Monday, July 21, 2014

Enjoyable Repetition In The Old Bailey

Rumpole MisbehavesRumpole Misbehaves by John Mortimer
Reviewed by Jason Koivu
My rating: 4 of 5 stars

The song remains the same, but there's something so likable about Rumpole, that old curmudgeon of a London barrister, that it doesn't matter if each book feels a little like a repeat.

On the surface, this story is just another Rumpole petty crime court case with the Timsons in-tow, however, sex slave trafficking turns out to be the seedy underbelly.

On the home front, Rumpole's wife Hilda is intrigued by the advances of a judge into studying for the bar, as well as participating in her usual pastime of pushing Rumpole towards a silk robe, the garment of a judge. This time around even Rumpole himself seems interested in seeing that become a reality, but longtime readers know the likelihood of it happening is slim indeed.

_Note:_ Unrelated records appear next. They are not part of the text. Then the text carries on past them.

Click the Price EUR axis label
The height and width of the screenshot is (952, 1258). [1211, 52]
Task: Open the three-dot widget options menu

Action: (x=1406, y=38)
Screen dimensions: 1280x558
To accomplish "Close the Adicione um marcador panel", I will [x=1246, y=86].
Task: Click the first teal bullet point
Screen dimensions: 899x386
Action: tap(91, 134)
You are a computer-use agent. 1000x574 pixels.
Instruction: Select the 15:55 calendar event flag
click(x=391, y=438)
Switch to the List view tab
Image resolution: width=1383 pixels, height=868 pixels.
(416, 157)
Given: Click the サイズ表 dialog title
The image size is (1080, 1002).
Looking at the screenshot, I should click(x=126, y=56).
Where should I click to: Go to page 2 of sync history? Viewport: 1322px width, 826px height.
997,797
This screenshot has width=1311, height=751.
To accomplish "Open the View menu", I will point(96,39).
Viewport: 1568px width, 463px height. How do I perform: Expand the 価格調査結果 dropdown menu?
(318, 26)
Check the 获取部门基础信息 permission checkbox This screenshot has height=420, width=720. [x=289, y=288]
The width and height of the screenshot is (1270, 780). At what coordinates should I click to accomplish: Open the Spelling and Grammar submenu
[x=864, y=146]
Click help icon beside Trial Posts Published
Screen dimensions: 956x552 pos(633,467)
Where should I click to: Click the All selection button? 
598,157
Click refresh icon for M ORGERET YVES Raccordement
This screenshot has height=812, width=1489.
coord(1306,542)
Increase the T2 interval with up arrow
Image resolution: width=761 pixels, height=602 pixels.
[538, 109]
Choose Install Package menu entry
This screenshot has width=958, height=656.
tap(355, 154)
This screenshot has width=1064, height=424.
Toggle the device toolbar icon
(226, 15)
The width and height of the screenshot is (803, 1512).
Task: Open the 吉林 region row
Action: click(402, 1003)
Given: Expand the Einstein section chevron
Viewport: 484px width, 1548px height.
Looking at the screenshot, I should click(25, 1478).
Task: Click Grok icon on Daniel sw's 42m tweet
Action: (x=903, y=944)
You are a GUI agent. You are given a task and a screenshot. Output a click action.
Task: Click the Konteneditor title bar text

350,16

Why? Well, look at it this way. Rumpole is very much like The Highlander in that he never ages. He is perpetually on the verge of retirement for decade upon decade. The series started in the late 1970s and ran for 30 years. Rumpole's age is hard to pinpoint exactly, but he always appears to be in his late 50s to early 60s irregardless of the hippies, discos, punks, Johnny Depp movies, iPods or the post 9/11 world whirling about him. Fashions came and went, events befell humanity, but Rumpole motored on, never changing right up to the end.

Rumpole Misbehaves was one of, if not, the last book in the series that John Mortimer published before his death (I only know of one collection of Christmas stories that came after this and that was published posthumously,) so I found myself actually investing some real hope that Rumpole might finally succeed in getting silk for himself and rising from lawyer to judge. I thought, heck, maybe Mortimer sensed the end was nigh and threw the old boy a bone. Not likely?

I don't feel I'm spoiling anything terribly important here. No, because the real moral of Mortimer's stories is morality. Rumpole maybe be rough around the edges, but what we like about him is his willingness to put right before wrong regardless of the consequences to himself. This fat, cigar-puffing grouch is as close as a white knight as you'll get these days.